現在通っている類の大学院だとアメリカ国内でもいくつか候補があり、例えばボストン、ワシントンDC、カリフォルニアなどに位置している。僕の場合は完全にミーハーで、幼いころからハリウッドの映画に出てくるニューヨークの街に憧れ(グランドセントラルのプラットフォームではカリートの道を思い出した)、またニューヨークを舞台に成功していった有名人のストーリーに憧れ(タイムズスクエアではマドンナを思い出した)、出来るものならニューヨークに住んでみたいとずっと思っていた。また、ニューヨークはウォールストリートなどのビジネス街や国連、財団、シンクタンクなど様々な業種の人が集まってきており、ネットワーキングをするにも最高の場所と言えた。特に日系アメリカ人の方のコミュニティにも参加をさせてもらい交流できたことは財産となった。他にも野球(ヤンキースファンだったので最高)やミュージカル(この間初めてキンキーブーツを観て感動した)、ジャズ、オペラ、ニューヨークフィルなどエンターテイメントも非常に充実している。何より、ニューヨークに住んでいる人たちのエネルギーは圧倒されるほど強く、これまで訪れたことのあるどの都市にもニューヨークほどのエネルギーを感じることはなかった。

2. 専攻分野に強みがあったこと

僕は主に大学院で経済を専攻しているのだが、通っているコロンビア大学は経済に比較的強みを有している。これは結構大事で、様々な大学院があるのだが、それぞれに得意としている分野が違う。僕の場合は折角なら経済を得意としている大学院で勉強したいと思っていたのだが、コロンビアは予想以上にその機会を提供してくれた。元々経済のバックグラウンドがあったわけではないので、授業についていくのが大変だったのだが、必修科目の教授が丁寧に教えてくれ、また選択科目を受講するようになってからも非常に幅広い経済の分野の授業が提供され、大変勉強になった。教授陣もコロンビア全体だとノーベル賞を取ったJoseph Stiglitz教授や開発の分野で有名なJeffrey Sachs教授の授業や講演を聴く機会もあり、また卒業プロジェクトの担当教官だったRichard Clarida教授は今回アメリカの中央銀行であるFEDのナンバー2にノミネートされた。その他にもひとつ前の代のアメリカの財務長官だったJacob Lew教授やFED NYでナンバー2を務めていたCristine Cumming教授など今振り返ってみると本当に豪華なメンバーに教えてもらったなと思う。授業で学ぶ理論などもさることながら、各教授のこれまでの経験談を聴くのも大変良い勉強となった。

3. 日本研究が盛んだったこと

コロンビアには昔から様々な分野で日本研究を手掛ける教授が在籍していることで知られており、僕は折角ならアメリカから日本をよく学んでみたいと考えていた。経済の分野ではHugh Patrick教授や伊藤隆俊教授、David Weinstein教授、政治の分野ではGerald Curtis教授や彦谷貴子教授、歴史の分野ではCarol Gluck教授など、それぞれの分野の第一人者が在籍していて、主に学生団体の活動を通してこれらの教授と少人数のセッションを実施し、議論をすることが出来たのは大変良い経験となった。特に歴史研究で有名なCarol Gluck教授とNewsweek誌が実施した第二次世界大戦の記憶についてのセッションに参加をしたのはとてもeye-openingだった(https://www.newsweekjapan.jp/stories/world/2018/03/post-9829.php)。授業でもJapanese EconomyとJapanese Politicsを受講したのだが、例えば、失われた20年と呼ばれる経済停滞がどうして起こり、どう解決すべきだったか、また戦後ずっと強い野党が現れなかったのはどうしてかなどを、改めて英語で書かれた文献とともに考えるのは貴重な経験となった。

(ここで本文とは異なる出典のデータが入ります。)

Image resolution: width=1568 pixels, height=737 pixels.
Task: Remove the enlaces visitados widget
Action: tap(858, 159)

上記のように良いことばかりだったのだが、僕の通っている公共政策大学院には例えば専門性が身に付きにくいといった批判が寄せられることもある。例えば経済の分野であれば経済学の修士号を取ってそのまま経済学のPhD(博士号)に進むほうが専門性は身に着くかもしれない。経済以外の他の分野にも言えることで、これは一定の事実を含んでいると思うのだが、一方で公共政策大学院からの視点でメリットを述べると、僕はその柔軟性にあると思う。大学院に今通っている大体の世代は所謂ミレニアム世代でアメリカでは平均すると3年に1回は仕事を変えると言われている。良く言うとcurious、悪く言うとimpatientなのかもしれないが、これは好き嫌いに関わらず事実として起こっていることで、おそらくこのまましばらくは続くトレンドなのだろう。学生も当然在学中の2年間で興味が分散するのだが、僕の通っている大学院にはその分散し続ける(あるいは拡大し続ける)興味を包容するだけの、様々なコースやリソースが用意されていた。

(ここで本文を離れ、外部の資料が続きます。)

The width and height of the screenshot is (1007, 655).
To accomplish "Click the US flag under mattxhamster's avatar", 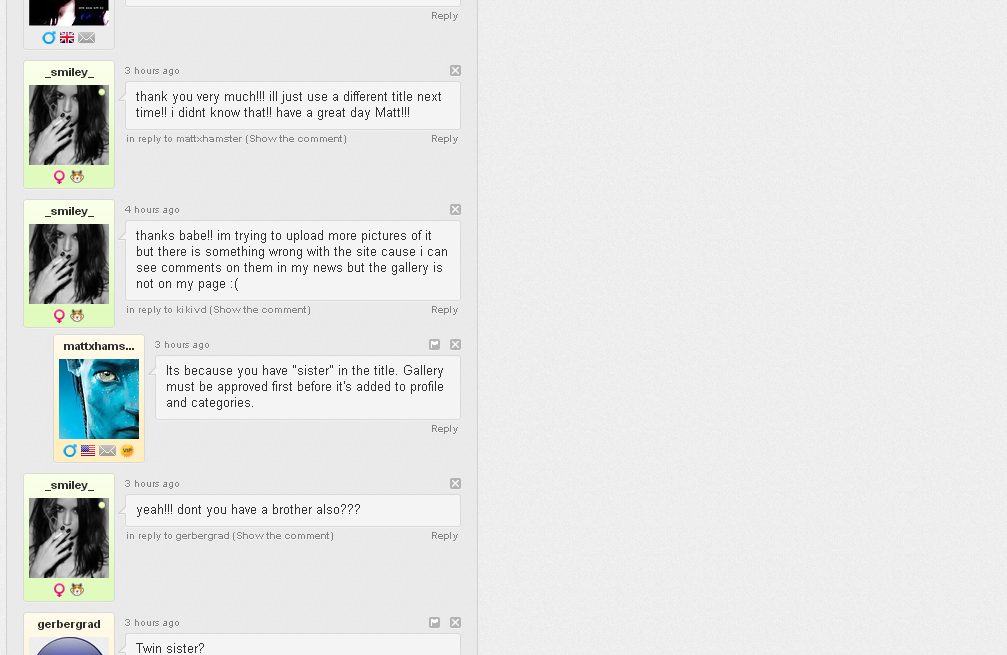I will click(88, 451).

僕も興味が思いっきり拡散するミーハータイプなのだが、今の大学院に通っていたおかげで、関心の湧いてきた分野の授業やイベントに自由に参加することができ、退屈することなく2年間を終えることができた。例えば同じ大学院の中に経済以外にも安全保障、人権、開発、都市・社会政策など様々な専攻があり、またコロンビア全体で見た際にはビジネススクールやロースクール、ジャーナリズムスクールなどもある為、かなり広い範囲の授業を受講することが出来る環境にあった。これは少々美化すると、interdisciplinaryやantidisciplinaryを追及しやすい環境にあるとも言えるだろう。また、公共政策大学院は主に実務家養成を目的としているのだが、これも研究より実務家として活躍したい自分にとっては非常に良い環境だったと言える。現在も実務家として活躍している教授が、週に1回大学に教えにくるというのもよくあるパターンだった。この柔軟な思考をある程度保ったまま好きなだけ勉強できる環境というのは、practice over theoryやcompass over maps、そして learning over educationを実践したいと考えていた僕のような学生にとっては理想的な環境だったと思う。

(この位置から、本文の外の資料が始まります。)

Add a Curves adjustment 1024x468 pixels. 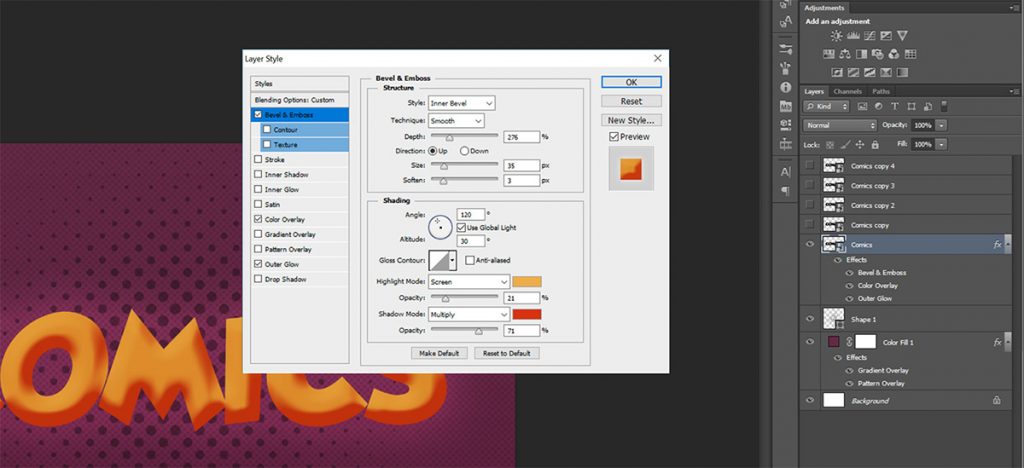[869, 36]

とは言え、これはいつも割と楽観的な僕の意見であり、同じ大学院生でも別の意見もあるのだろうと思う。ただ、こういう節目にさしかかって何かを振り返って感想を言う時に思うのが、結局は人によって同じ機会を与えられていても感じ方は違うということである。この2年間で問題はこれでもかという程起こるし、授業料は高いし、色々不満が募ることも多かったのだが、それ以上にそういう問題にぶつかりながらもどうやってtake a hit and move onの精神で前に進んでいくのかを身をもって学ぶことが出来た。また何より学生生活には時間の制約が伴うものなのだが、「偉大なことを成し遂げるには計画と不十分な時間が必要だ」というバーンスタインの名言を心に留めて、(偉大なことは全く何もしていないのだが)、時間の制約の中で何とかしようと知恵を絞りだすことが出来たのも大きな学びだったと思う。一度振り返り始めると色々と浮かんでくることがあるのだが、卒業する時には何かまとめた文章を書こうと思っているので今回はこれぐらいで。